The Government’s steps to weaken the green belt are very concerning; surely we must use brownfield sites first. The CPRE briefing said that existing brownfield sites can deliver 1.2 million houses, but allowances need to be given for cleaning up these sites over building on the green belt.
Once our lovely countryside has been concreted over, we will never get it back. Green spaces are so important for good mental health. We are the custodians of a beautiful country, and we must preserve it. Demolishing buildings leads to further climate insult, so can we give tax breaks for repurposing buildings for housing and stop councils allowing so many buildings to be torn down?
As we have already heard, this is not just about quantity but quality. I welcome the good intentions to build better, smarter and in a more environmentally friendly way, but I worry that the Bill will, in reality, help build the slums of the future. I agree with the discussions in the other place that sought to ensure we preserve the setting and special character of historical villages, rather than losing them in an unchecked sprawl. We need smaller developments with local designs using local fabrics that are in keeping with their areas. This would help boost local business by allowing small developments with local builders.

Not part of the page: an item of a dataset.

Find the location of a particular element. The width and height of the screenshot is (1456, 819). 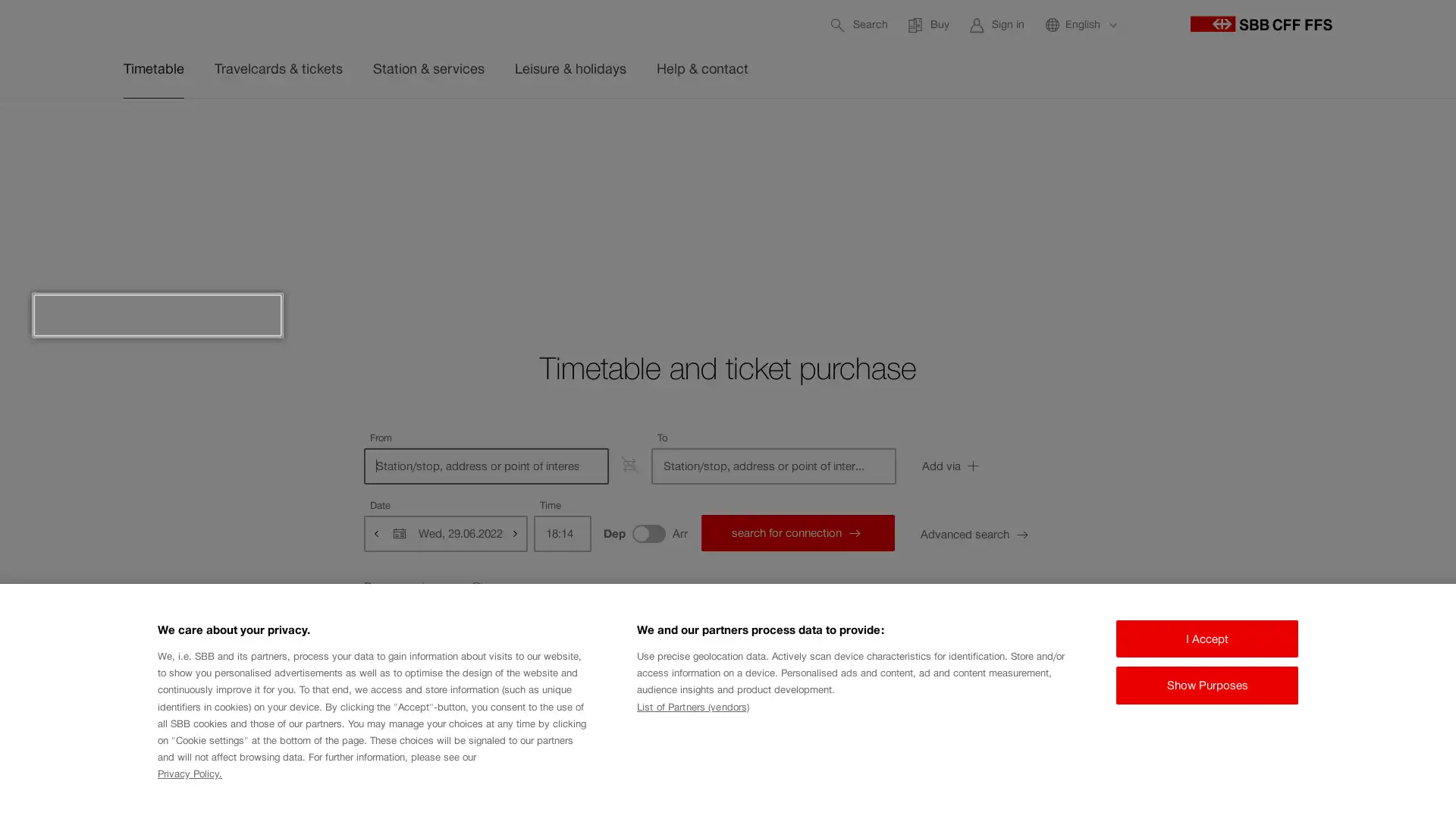

Switch to the previous day is located at coordinates (377, 532).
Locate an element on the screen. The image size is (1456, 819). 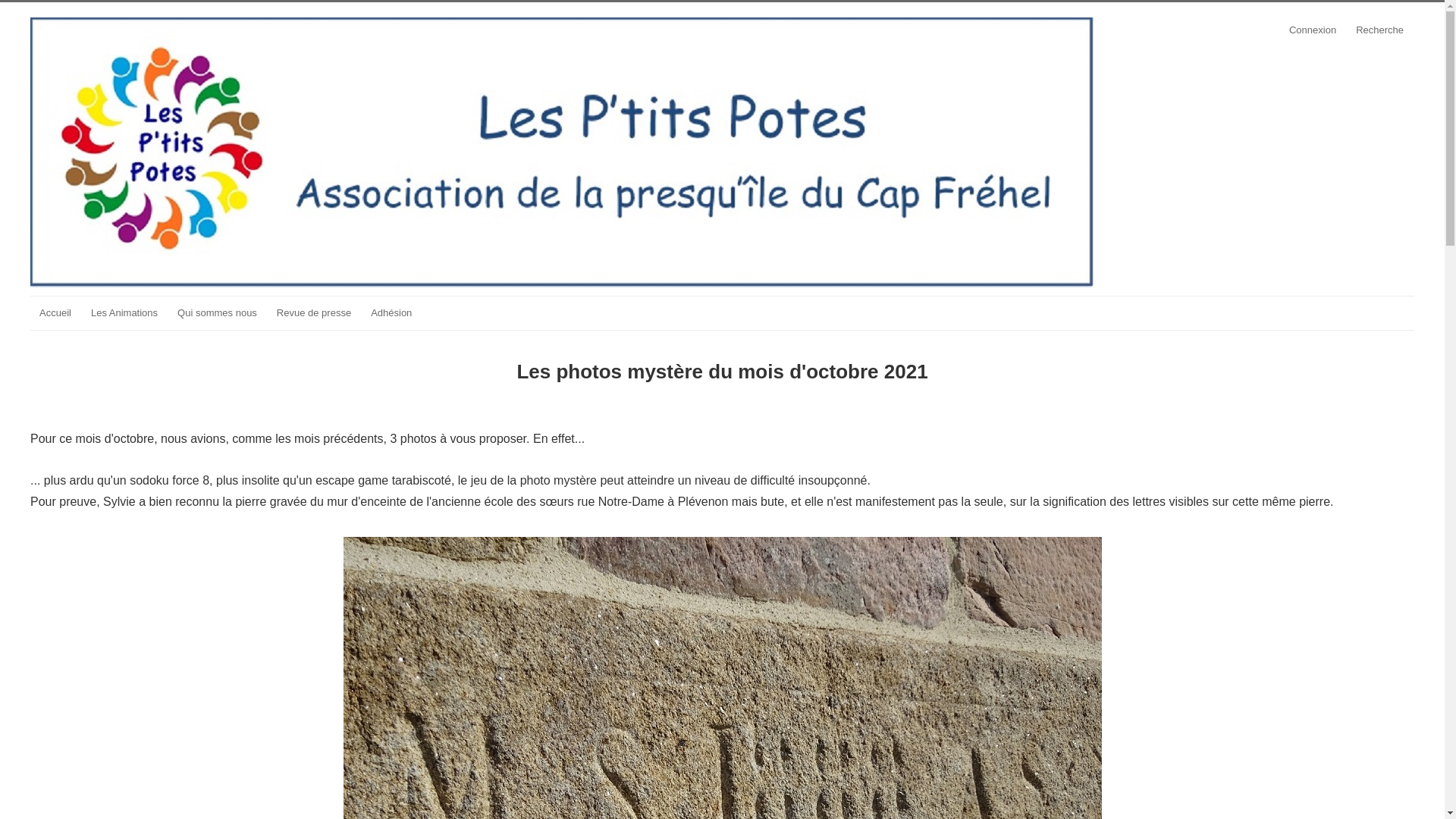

One of the advantages of living in a democracy is that we have property rights, and we must resist at all costs authoritarian tendencies to wish to remove them. In the Bill are provisions to make compulsory purchase easier and for local authorities to be able to seize land more cheaply where it is “required” for new development. Compulsory purchase—seizing someone’s property—is against human rights and should be used in only the most extreme circumstances. Also, in building and developing, no one should be allowed to interfere with existing housing or to undermine the foundations of a private property without the owner’s permission. People need to be reassured that their home is safe in line with the ECHR.
Government needs to be joined up, so I turn to wider issues around infrastructure. In the current climate of growing uncertainty, we see our defence policy pivoting to deterrence against possible war. Although defence is the first priority of a Government, surely our second, as an island nation, should be food security. I know my husband, the noble Lord, Lord Hodgson, has already made this point, but plastering our countryside—and, more importantly, our productive agricultural land—with plastic solar panels is a terrible mistake. As he said, the national security strategy tells us that we must actively prepare for war, and our land is needed for food production. We currently import more than 40% of our food; we need to be more self-sufficient and resilient. Instead, let us insist that all new houses should have electricity-generating panels and roll them out on commercial and industrial buildings. Will the Government commit to put solar panels on all their buildings?
I will share one example of land under threat from such a solar farm development: Lime Down, a massive project in beautiful Wiltshire countryside, mostly on good agricultural land. Lime Down threatens 2,200 acres with solar panels, 45 acres of batteries, three new electricity substations, approximately 1 million panels and a two-year construction period involving thousands of lorries thundering up tiny lanes. It takes in six villages and stretches eight by three miles, with compulsory purchase being threatened to access the site at East Pye. The proposed installation will be in place for 60 years.
I would be interested if the Minister could clarify if and why a non-UK firm can have the right to compulsorily purchase UK land. Projects such as this not only cause misery to those affected but erode our food security. In war, they will make easy targets in this era of cyber conflict and drones. We have seen what can happen with the recent electricity outage in Spain and Portugal.
To conclude, we need to use existing buildings, brownfield sites and existing planning permissions before we start eating into our beautiful countryside. Solar panels should be on roofs not agricultural land, and, most of all, as a democracy, we need to preserve our property rights.